* Dataset entries
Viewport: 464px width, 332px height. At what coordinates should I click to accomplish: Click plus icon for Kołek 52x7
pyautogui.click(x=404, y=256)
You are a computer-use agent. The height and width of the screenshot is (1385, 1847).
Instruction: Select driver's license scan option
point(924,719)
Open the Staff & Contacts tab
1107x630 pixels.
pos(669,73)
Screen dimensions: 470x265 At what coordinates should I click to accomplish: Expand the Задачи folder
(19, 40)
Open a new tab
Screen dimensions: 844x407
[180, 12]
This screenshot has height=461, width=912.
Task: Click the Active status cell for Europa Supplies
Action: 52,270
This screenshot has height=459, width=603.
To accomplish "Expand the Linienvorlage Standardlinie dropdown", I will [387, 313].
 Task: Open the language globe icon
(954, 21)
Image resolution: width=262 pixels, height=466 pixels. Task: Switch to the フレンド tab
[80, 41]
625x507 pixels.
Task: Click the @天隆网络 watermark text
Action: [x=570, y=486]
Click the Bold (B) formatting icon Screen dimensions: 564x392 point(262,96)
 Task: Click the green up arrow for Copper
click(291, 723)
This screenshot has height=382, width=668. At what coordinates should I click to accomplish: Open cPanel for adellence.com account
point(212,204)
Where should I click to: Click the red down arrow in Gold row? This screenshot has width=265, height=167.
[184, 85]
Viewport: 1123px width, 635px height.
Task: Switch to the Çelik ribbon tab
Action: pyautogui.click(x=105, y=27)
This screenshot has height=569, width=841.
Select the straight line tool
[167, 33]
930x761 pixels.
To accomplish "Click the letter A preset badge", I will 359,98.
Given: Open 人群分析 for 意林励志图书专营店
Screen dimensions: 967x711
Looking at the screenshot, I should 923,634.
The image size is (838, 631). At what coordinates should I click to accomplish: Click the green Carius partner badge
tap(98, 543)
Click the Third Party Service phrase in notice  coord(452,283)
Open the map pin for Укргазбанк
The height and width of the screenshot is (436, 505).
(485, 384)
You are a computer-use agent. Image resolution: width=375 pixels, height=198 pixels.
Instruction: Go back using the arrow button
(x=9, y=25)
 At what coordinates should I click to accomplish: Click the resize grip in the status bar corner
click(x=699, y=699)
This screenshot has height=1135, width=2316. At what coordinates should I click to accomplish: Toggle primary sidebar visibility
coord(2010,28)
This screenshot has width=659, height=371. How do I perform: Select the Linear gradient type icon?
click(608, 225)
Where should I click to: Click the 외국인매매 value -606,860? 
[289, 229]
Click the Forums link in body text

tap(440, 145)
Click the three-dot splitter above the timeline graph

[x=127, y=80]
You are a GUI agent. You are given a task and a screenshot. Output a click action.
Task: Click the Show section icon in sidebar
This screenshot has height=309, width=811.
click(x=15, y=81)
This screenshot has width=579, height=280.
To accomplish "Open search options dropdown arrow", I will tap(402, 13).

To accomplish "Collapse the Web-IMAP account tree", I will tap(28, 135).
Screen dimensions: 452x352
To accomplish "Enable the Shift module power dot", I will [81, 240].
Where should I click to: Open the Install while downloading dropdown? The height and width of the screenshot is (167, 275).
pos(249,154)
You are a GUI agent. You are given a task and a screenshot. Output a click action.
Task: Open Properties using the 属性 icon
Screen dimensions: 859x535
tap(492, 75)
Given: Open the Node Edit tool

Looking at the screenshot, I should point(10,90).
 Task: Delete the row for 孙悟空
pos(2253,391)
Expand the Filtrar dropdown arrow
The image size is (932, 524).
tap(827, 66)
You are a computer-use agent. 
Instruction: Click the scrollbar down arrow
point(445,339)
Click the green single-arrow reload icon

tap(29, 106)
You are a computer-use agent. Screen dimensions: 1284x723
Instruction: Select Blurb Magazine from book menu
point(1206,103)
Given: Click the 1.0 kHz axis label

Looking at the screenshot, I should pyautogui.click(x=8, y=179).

* PROBLEM TO WORK ON
Reproduce the records above verbatim, beginning at the line that contains "Open the Staff & Contacts tab" and stopping after the line that contains "Looking at the screenshot, I should 923,634.".

* ANSWER BELOW
Open the Staff & Contacts tab
1107x630 pixels.
pos(669,73)
Screen dimensions: 470x265 At what coordinates should I click to accomplish: Expand the Задачи folder
(19, 40)
Open a new tab
Screen dimensions: 844x407
[180, 12]
This screenshot has height=461, width=912.
Task: Click the Active status cell for Europa Supplies
Action: 52,270
This screenshot has height=459, width=603.
To accomplish "Expand the Linienvorlage Standardlinie dropdown", I will [387, 313].
 Task: Open the language globe icon
(954, 21)
Image resolution: width=262 pixels, height=466 pixels. Task: Switch to the フレンド tab
[80, 41]
625x507 pixels.
Task: Click the @天隆网络 watermark text
Action: [x=570, y=486]
Click the Bold (B) formatting icon Screen dimensions: 564x392 point(262,96)
 Task: Click the green up arrow for Copper
click(291, 723)
This screenshot has height=382, width=668. At what coordinates should I click to accomplish: Open cPanel for adellence.com account
point(212,204)
Where should I click to: Click the red down arrow in Gold row? This screenshot has width=265, height=167.
[184, 85]
Viewport: 1123px width, 635px height.
Task: Switch to the Çelik ribbon tab
Action: pyautogui.click(x=105, y=27)
This screenshot has height=569, width=841.
Select the straight line tool
[167, 33]
930x761 pixels.
To accomplish "Click the letter A preset badge", I will 359,98.
Given: Open 人群分析 for 意林励志图书专营店
Screen dimensions: 967x711
Looking at the screenshot, I should 923,634.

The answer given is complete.